- Opening Delimiter -

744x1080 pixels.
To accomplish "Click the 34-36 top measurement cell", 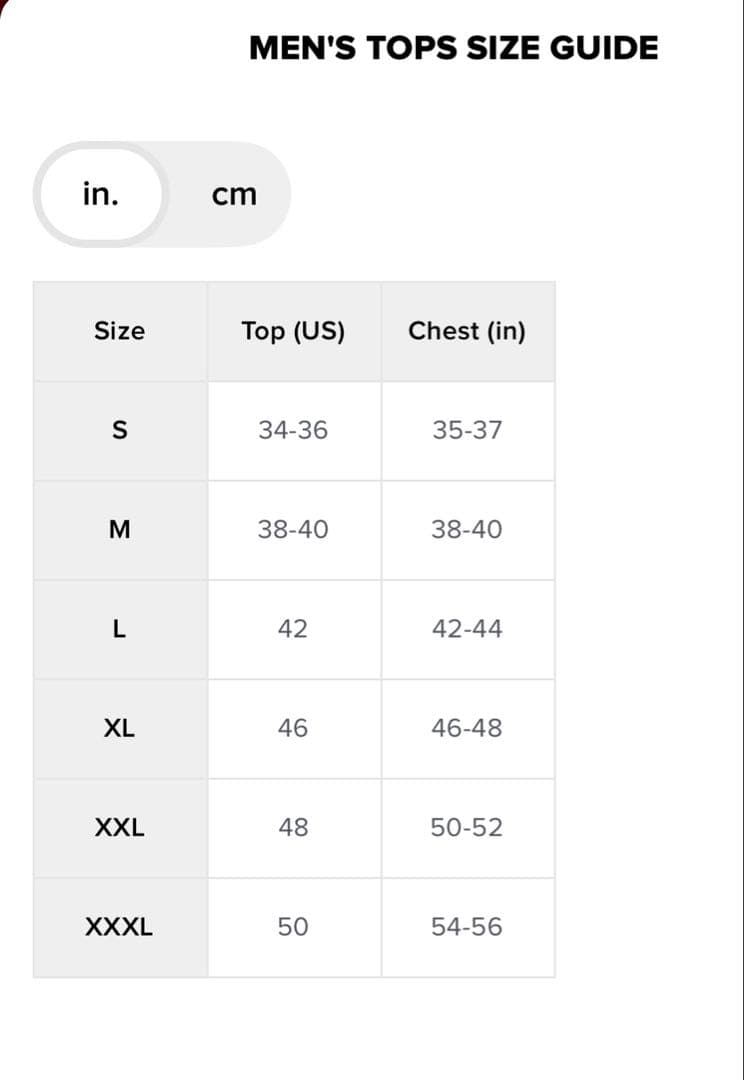I will pyautogui.click(x=294, y=430).
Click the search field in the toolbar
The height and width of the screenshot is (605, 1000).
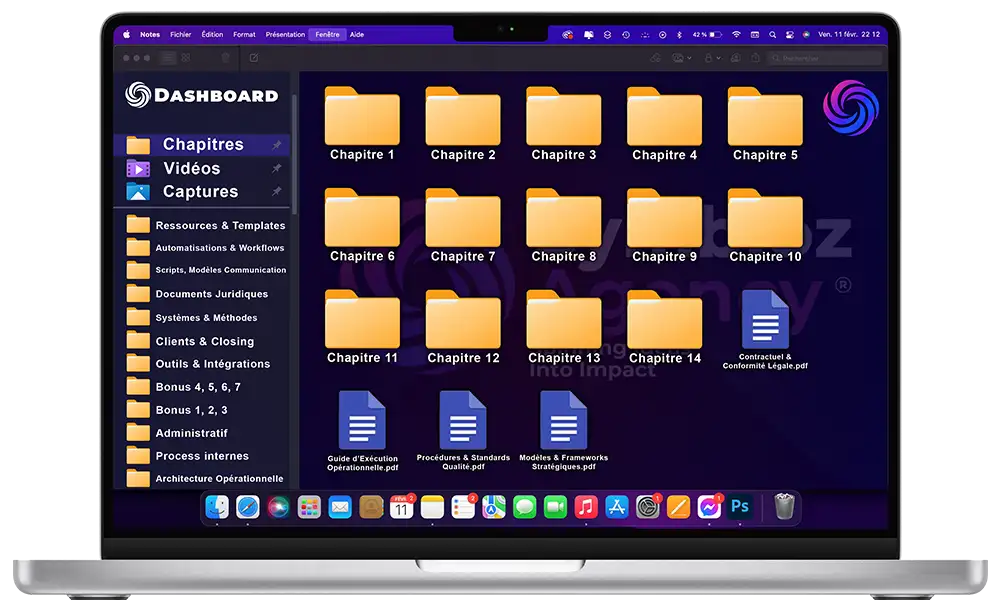point(820,58)
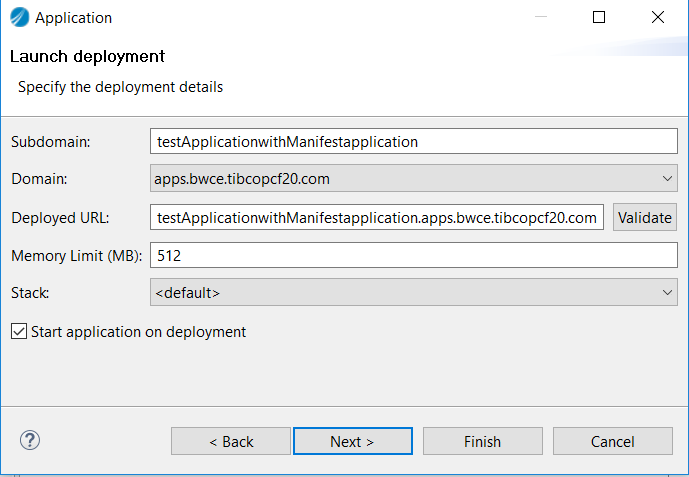
Task: Click the Start application on deployment label
Action: click(x=138, y=332)
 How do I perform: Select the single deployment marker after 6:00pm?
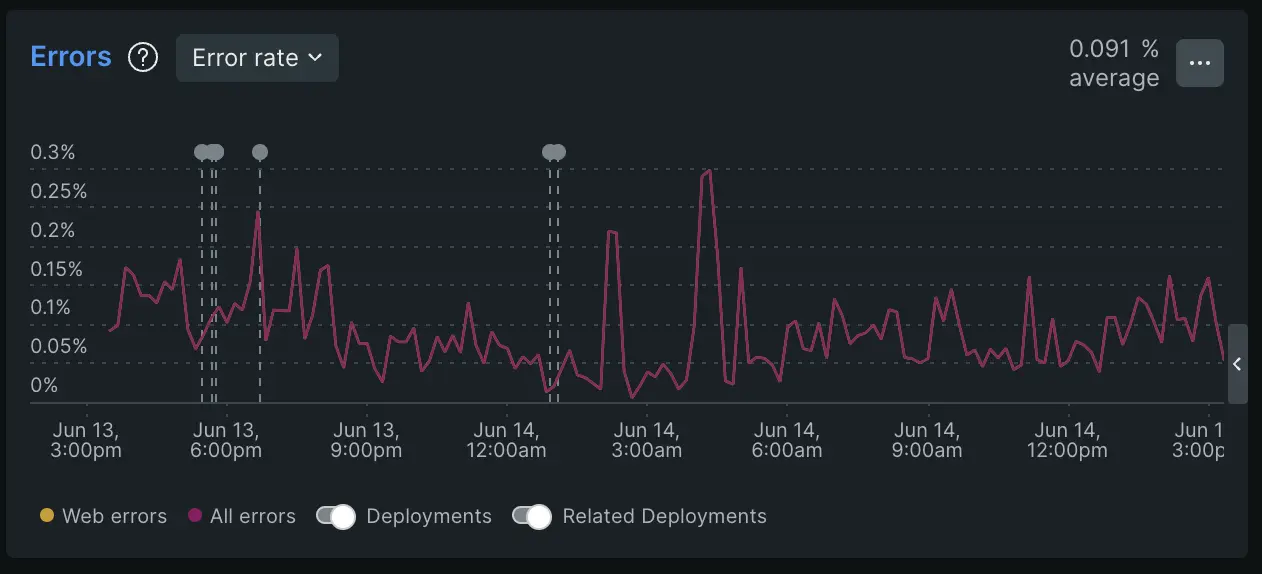pyautogui.click(x=260, y=152)
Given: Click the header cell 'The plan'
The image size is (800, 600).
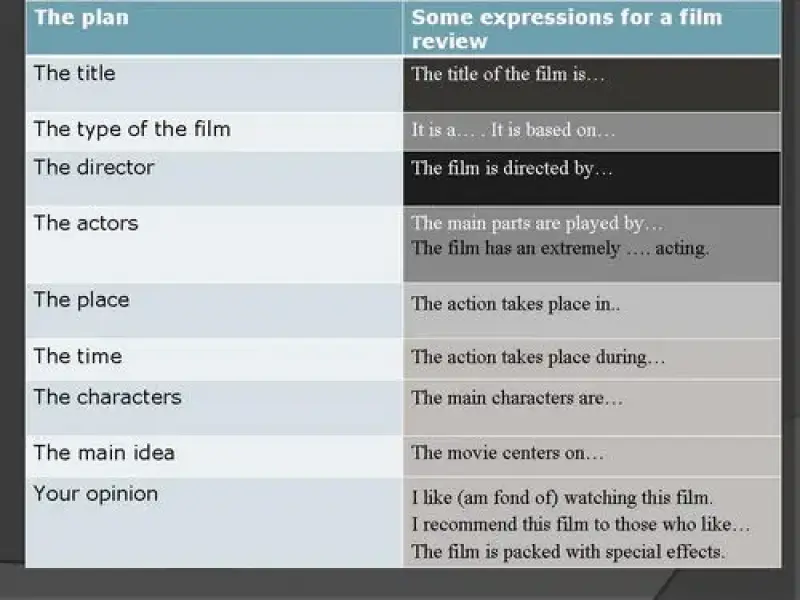Looking at the screenshot, I should [x=82, y=17].
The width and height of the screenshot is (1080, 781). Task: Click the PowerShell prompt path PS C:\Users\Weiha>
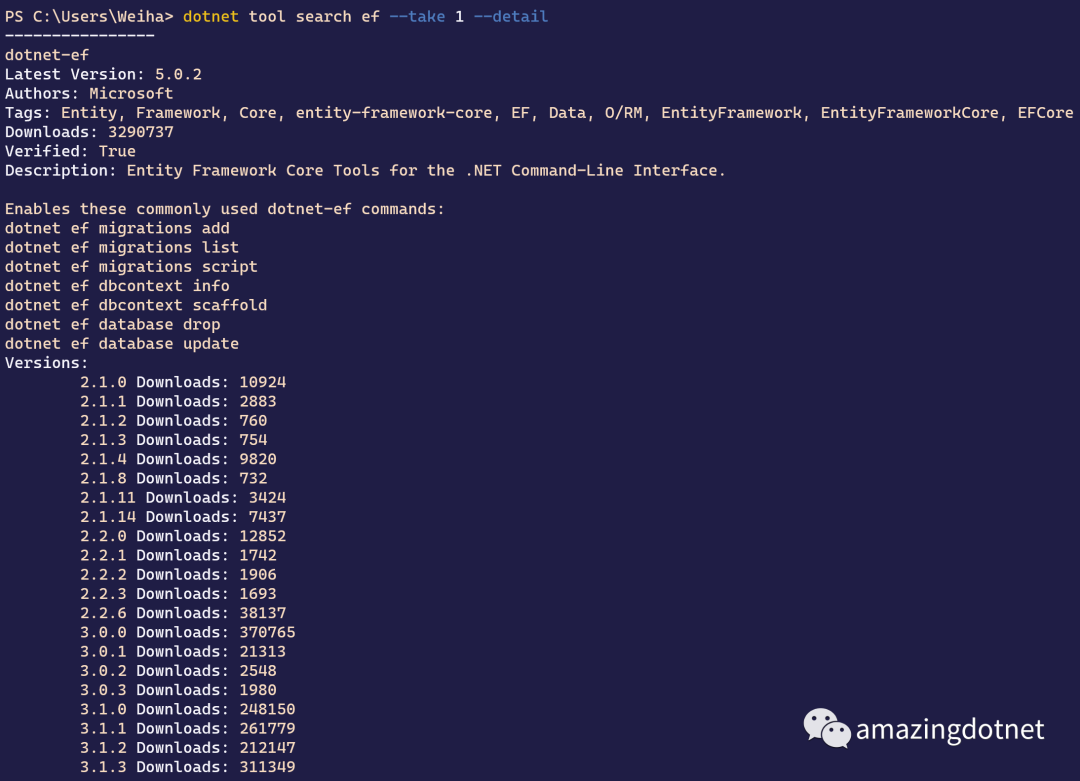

- Closing Delimiter -

__Exercise aim__
Without any pictures, please write out the lines from the one containing "Given: Click the header cell 'The plan'" through the final line of the data, exactly and inclusive of both ends.

__Answer to the problem__
Given: Click the header cell 'The plan'
The image size is (800, 600).
Looking at the screenshot, I should [x=82, y=17].
The width and height of the screenshot is (1080, 781). Task: Click the PowerShell prompt path PS C:\Users\Weiha>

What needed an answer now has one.